Even though these murders are taking place in territories that were formerly controlled by the FARC, there is no proof that the victims were linked to the FARC or that the murders are systematic. Investigations thus far reveal that the perpetrators have links to an array of (often opposing) illegal armed groups and that the acts had different motives. For example, in the southern part of Cauca, community leaders have been targeted for protesting illegal mining, while in the northern part of Cauca, indigenous leaders are being targeted for trying to reclaim lands from which they were displaced during the conflict.

The eruption of violence over non civil-war-related grievances was always bound to challenge the peace in Colombia. The FARC´s demobilization has left power vacuums in the territories they controlled. This includes drug trafficking, illegal mining and extortion operations. Groups like the National Liberation Army (ELN), Colombia’s last guerrilla group, were expected to make a move for those territories and the profit opportunities within them.

To that end the ELN has already started to compete for influence in former FARC strongholds with what law enforcement has dubbed Organized Delinquent Groups (ODGs). Unlike the guerrilla groups that were formed on an ideological basis and later turned to crime, ODGs were formed purely for criminal purposes. Notorious for being heavily armed, they turn profits from extortion, contraband, illegal mining, murder for hire, and drug trafficking.

Fundación Paz & Reconciliación, a private organization founded by a former guerrilla leader, recently released a report that challenges the FARC´s assertion that these killings are systematic, and thus similar to what happened to the UP. The report offers three key findings.

First, it argues that since the new vice president, General Oscar Naranjo, took office, attacks and murders against community leaders have dropped precipitously. Naranjo activated and deployed the National Commission for Security Guarantees envisioned by the peace accord and deployed an elite police force to the most affected areas.

Second, Fundación Paz & Reconciliación argues that no single group or organization is responsible for all, or even most, of these attacks and murders.  Instead, there are a variety of groups of unknown origin and connections involved, as these charts show.

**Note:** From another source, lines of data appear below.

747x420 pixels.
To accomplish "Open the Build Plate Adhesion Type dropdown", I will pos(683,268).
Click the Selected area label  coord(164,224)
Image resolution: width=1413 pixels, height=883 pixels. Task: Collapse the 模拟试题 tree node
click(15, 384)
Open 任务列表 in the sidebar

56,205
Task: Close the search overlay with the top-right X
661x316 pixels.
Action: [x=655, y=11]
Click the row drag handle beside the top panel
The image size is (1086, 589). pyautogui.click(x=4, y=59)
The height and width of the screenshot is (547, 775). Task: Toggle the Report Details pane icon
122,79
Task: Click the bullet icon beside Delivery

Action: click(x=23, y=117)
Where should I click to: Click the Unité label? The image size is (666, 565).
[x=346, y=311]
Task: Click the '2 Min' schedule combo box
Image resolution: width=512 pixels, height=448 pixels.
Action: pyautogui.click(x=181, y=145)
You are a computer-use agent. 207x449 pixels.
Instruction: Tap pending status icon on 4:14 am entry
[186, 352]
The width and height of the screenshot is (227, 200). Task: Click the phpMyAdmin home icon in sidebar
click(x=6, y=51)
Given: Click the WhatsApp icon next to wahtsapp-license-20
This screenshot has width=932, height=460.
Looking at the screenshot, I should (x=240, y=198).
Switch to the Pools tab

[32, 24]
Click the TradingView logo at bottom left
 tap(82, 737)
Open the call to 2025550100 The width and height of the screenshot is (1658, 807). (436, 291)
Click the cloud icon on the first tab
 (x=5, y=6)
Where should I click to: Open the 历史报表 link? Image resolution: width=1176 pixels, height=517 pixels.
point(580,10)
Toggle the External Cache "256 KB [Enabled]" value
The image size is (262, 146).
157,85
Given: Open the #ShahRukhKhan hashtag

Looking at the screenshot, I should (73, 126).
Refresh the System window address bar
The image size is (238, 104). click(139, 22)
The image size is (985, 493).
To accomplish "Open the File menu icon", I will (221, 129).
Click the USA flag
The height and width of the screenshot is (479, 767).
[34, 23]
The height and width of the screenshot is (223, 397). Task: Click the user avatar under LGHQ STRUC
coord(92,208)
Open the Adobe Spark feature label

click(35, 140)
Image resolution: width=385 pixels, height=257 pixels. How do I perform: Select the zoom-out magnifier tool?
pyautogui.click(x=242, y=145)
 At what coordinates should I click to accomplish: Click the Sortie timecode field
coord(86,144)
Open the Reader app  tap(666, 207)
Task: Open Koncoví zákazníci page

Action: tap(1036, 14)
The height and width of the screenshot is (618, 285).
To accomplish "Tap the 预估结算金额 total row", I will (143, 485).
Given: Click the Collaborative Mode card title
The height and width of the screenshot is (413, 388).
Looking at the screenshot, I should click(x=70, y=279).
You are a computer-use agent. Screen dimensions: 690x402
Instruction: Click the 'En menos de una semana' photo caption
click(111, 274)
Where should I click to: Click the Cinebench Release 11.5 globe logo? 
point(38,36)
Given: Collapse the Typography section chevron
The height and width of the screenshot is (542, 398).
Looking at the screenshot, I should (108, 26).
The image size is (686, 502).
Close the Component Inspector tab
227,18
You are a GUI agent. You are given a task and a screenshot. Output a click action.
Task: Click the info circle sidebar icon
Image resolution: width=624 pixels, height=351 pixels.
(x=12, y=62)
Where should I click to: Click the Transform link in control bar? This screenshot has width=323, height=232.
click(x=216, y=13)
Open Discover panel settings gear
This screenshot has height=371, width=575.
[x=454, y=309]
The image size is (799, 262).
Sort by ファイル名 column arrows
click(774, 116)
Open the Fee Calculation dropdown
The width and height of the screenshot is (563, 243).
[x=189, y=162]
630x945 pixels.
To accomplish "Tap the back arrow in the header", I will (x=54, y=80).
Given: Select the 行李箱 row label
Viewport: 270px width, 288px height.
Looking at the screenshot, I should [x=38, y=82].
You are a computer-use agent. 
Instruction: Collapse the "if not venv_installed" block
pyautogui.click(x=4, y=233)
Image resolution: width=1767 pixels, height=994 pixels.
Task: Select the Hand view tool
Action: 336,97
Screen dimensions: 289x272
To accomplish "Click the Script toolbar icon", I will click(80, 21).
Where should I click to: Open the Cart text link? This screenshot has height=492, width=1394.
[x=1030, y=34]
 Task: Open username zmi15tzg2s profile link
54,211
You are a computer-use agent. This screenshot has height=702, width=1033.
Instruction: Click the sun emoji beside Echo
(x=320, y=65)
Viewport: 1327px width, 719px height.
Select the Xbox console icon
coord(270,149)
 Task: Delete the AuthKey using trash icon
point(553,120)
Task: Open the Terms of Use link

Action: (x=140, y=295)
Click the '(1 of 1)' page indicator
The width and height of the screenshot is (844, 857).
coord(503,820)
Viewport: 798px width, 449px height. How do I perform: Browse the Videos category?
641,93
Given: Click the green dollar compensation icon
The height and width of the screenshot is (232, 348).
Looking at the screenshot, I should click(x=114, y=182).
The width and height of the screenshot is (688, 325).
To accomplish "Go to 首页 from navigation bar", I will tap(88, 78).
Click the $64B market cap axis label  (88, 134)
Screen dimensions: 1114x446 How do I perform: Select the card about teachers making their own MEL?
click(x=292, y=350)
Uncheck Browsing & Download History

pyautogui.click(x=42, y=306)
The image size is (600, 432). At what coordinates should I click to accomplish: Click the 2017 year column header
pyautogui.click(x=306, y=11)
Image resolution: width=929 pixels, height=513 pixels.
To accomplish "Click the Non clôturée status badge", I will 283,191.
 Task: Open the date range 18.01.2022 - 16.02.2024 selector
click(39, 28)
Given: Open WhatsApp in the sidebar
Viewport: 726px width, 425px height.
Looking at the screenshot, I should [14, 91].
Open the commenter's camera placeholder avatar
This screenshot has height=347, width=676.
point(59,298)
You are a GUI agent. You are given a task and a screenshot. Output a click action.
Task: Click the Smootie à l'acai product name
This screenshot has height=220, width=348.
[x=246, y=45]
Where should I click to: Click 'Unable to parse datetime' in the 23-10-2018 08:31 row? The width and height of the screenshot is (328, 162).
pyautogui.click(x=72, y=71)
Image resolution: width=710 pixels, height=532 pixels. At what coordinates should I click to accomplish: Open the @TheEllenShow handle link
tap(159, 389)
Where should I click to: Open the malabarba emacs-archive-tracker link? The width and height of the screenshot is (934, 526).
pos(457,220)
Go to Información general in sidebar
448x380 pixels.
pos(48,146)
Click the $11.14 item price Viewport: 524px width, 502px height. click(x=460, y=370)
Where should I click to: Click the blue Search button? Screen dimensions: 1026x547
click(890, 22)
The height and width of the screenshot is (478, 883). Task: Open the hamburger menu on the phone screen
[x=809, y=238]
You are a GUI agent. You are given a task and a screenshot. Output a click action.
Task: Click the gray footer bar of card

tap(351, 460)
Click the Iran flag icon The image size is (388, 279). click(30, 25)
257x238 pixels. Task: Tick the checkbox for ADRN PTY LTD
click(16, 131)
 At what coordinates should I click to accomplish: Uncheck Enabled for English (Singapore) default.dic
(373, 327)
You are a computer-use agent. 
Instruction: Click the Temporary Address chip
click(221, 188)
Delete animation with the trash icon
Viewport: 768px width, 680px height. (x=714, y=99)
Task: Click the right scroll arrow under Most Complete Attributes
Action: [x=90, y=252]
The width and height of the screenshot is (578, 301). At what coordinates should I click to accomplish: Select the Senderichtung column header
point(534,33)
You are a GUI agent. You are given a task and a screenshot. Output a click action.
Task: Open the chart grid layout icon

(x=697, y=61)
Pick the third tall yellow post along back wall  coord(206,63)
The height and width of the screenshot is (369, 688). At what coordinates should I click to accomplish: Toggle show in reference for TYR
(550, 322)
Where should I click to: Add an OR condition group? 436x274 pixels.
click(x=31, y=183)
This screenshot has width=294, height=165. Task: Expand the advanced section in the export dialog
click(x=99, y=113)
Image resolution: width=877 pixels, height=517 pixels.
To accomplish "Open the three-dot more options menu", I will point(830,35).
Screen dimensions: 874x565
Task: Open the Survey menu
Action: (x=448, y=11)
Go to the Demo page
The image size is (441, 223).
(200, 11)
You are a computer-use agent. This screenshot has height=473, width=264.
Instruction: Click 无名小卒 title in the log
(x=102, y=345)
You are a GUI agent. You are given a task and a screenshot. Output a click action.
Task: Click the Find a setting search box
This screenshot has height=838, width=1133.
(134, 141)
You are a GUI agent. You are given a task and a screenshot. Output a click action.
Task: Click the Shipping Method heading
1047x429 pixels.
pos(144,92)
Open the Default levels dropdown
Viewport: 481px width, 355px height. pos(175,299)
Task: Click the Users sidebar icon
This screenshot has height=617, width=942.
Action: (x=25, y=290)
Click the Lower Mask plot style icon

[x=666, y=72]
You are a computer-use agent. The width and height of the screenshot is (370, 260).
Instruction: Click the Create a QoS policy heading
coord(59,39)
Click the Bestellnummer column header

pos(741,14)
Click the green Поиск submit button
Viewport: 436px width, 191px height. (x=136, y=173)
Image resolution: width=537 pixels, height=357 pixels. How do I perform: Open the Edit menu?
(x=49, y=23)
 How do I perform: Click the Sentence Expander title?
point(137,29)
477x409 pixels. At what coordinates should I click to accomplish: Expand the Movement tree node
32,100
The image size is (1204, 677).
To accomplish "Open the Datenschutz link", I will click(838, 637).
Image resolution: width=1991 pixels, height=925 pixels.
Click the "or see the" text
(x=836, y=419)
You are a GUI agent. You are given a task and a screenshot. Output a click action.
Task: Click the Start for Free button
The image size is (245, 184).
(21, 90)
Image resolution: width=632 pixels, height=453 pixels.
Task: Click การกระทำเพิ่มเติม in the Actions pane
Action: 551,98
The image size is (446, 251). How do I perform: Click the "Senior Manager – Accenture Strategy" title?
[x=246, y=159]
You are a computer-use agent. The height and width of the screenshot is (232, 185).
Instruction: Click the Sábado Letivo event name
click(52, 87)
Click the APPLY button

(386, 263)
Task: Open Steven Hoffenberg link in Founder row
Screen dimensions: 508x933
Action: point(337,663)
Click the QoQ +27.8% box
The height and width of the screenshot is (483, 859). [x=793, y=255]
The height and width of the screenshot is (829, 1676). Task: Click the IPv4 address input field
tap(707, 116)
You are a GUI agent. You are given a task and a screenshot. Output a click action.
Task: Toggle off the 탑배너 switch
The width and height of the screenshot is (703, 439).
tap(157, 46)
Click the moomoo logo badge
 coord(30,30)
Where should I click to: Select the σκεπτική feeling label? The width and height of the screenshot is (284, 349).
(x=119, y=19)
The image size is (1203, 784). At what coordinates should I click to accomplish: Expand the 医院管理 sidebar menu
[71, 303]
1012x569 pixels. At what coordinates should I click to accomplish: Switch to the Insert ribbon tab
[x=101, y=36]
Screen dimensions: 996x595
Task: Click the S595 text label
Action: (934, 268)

Finally, the report concludes that the murders don’t appear to be systematic because many of the victims were from different backgrounds.  They were either part of: 1) a human rights protection organization; 2) a victim´s rights organization; 3) a land restitution advocacy organization; 4) a community action council; 5) a small local political organization aspiring for one of the additional congressional seats created by the Accord for citizens from regions that were most affected by the conflict; or 6) a part of small political organization aspiring to local government positions in the 2019 elections. All of these victims worked in territories that were historically controlled by the FARC, but they by no means share the same agendas or backgrounds.

The similarities to the systematic extermination of the UP during the late 80’s and early 90’s are chilling, but the circumstances, motivations and identities of the perpetrators point to a different conclusion. It seems more likely that these community leaders are being targeted by competing illegal armed groups, all of which stand to profit from taking over the territories and lucrative criminal enterprises formerly controlled by the FARC.

While these targeted killings should raise alarm bells, and the similarities between the profiles of the victims are worthy of concern given Colombia´s recent history, overall violence has declined significantly in those territories since the final cease fire between the government and the FARC took effect. As vice president Naranjo likes to point out: “Today Colombia is experiencing the lowest murder rate of the last 423 years. But that´s not enough. Neither social leaders, nor human rights defenders nor any other Colombian should fear being murdered.”  Though targeted harassment and even killings deserve attention and action, they should also be understood separately from the tragic killings of more than two decades ago that systematically tried to wipe out the left’s voice and its integration into politics.